Attendances at race meetings are actually quite healthy (in fact, they've reached record levels this year), and horse racing is still one of our top five spectator sports, but it needs to engage with the armchair viewer as well as it engages with those who turn up at the course.
In our previous post, we identified a number of issues with C4's racing programming that we felt needed addressing. Some of those changes have been made, but too many elements - such as the journalist-dominated presenting team - remain the same.
Bookmakers - who also happen to be big sponsors - won't be happy about the dwindling viewing figures, either. Their sponsorship cash dominates racing, and their advertising budgets dominate C4 on a Saturday afternoon.
Sponsorship and advertising are primarily about attracting new customers. There are other (and cheaper) ways of getting your existing customers to spend more or to have greater brand loyalty.

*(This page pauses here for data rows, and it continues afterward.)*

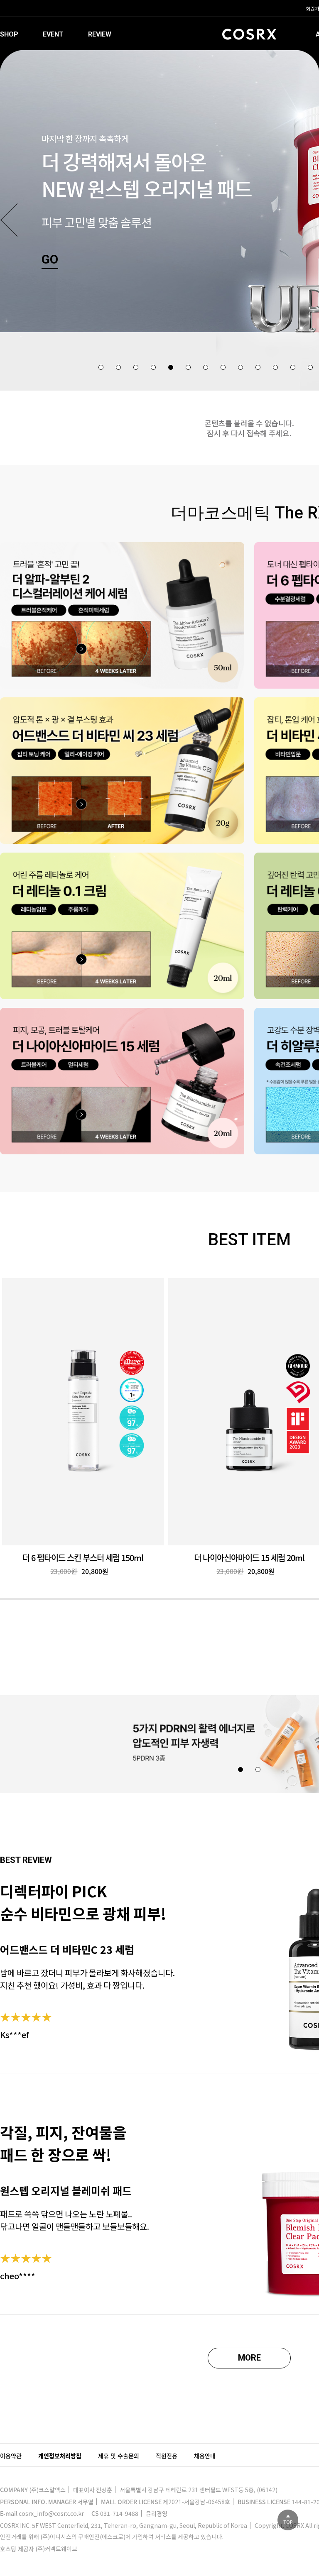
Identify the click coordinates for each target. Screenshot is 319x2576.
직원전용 (166, 2455)
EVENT (53, 34)
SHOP (9, 34)
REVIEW (99, 34)
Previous (8, 220)
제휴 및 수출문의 (118, 2455)
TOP (287, 2521)
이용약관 (11, 2455)
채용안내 (205, 2455)
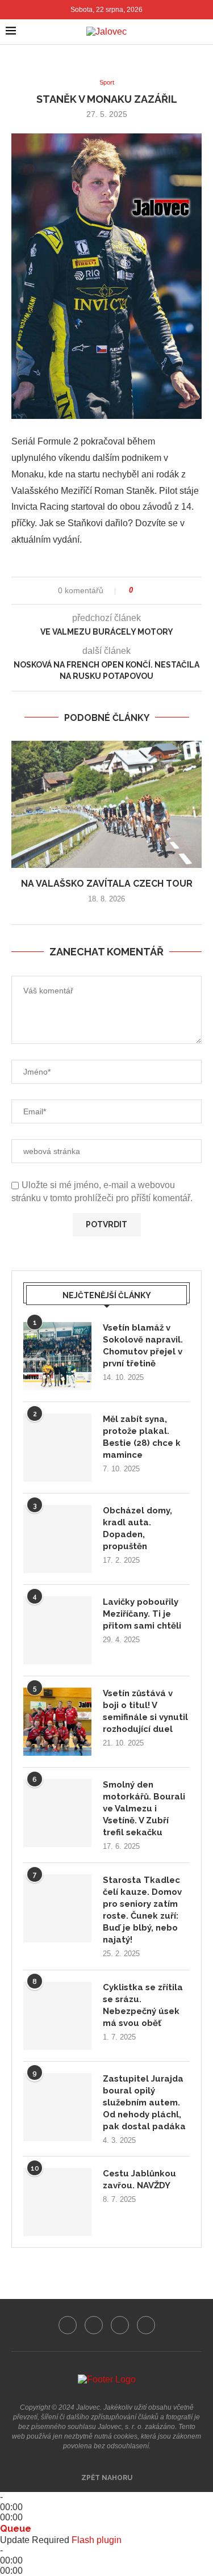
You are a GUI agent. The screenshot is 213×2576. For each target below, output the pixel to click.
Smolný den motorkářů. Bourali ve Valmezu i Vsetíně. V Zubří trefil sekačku (144, 1808)
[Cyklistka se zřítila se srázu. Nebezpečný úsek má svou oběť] (57, 2016)
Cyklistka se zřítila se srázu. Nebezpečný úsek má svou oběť (143, 2005)
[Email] (146, 2325)
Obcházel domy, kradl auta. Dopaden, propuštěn (137, 1528)
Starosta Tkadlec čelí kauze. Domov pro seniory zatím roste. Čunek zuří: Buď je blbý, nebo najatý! (142, 1910)
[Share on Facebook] (146, 590)
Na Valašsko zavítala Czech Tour (107, 883)
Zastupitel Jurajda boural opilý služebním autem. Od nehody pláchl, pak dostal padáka (144, 2103)
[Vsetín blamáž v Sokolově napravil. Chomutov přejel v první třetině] (57, 1356)
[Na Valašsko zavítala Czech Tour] (106, 804)
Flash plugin (97, 2540)
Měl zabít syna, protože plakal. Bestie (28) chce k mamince (142, 1437)
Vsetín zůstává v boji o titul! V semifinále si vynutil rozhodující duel (145, 1711)
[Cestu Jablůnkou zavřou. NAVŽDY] (57, 2202)
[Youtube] (120, 2325)
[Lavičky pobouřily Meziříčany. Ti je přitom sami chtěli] (57, 1630)
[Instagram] (94, 2325)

Sponsors need audiences, and if Channel 4 Racing isn't delivering those audiences in the same numbers it's bound to have a knock-on effect on sponsorship rights packages and TV advertising rates.

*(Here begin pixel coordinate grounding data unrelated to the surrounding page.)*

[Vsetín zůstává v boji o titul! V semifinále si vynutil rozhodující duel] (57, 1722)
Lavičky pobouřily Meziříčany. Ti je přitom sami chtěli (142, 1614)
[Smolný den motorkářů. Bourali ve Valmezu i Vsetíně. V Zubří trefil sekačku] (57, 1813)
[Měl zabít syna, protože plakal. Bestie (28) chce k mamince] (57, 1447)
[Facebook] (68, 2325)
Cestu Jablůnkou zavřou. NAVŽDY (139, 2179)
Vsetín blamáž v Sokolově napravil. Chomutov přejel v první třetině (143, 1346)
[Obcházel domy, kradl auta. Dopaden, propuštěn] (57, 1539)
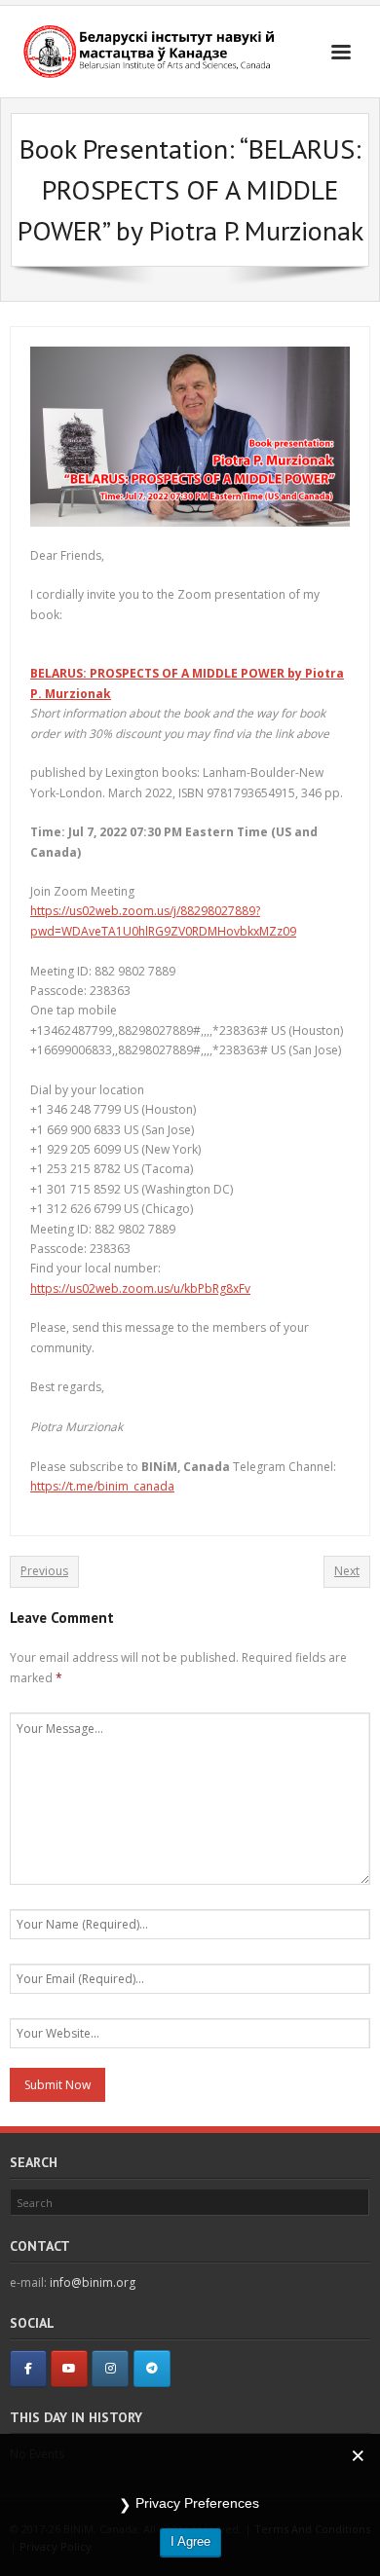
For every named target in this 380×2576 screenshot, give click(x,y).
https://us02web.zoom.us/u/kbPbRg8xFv (140, 1288)
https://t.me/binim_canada (102, 1486)
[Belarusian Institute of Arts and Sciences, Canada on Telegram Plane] (152, 2368)
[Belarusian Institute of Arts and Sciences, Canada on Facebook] (28, 2368)
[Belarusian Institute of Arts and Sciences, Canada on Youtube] (69, 2368)
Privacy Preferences (197, 2503)
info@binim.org (92, 2282)
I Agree (190, 2541)
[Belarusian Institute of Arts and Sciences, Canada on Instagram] (110, 2368)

There are rumours ITV may bid for the prestige meetings as part of the BHA's new TV rights contract, leaving the two dedicated satellite racing channels to handle the day-to-day stuff.
C4 only pays circa £15m a year for around 90 days of racing (about the same as Sky pays to cover two Premier League games), but the bulk of the contract's value is in the big meetings like the Cheltenham Festival, Grand National, Royal Ascot and Glorious Goodwood.
ITV could easily pick those off, which would cut racing's terrestrial TV coverage by more than 75 per cent and have a significant knock-on effect across the sport, not least in sponsorship income.
Let's hope that's not Channel 4's legacy to horse racing in Britain.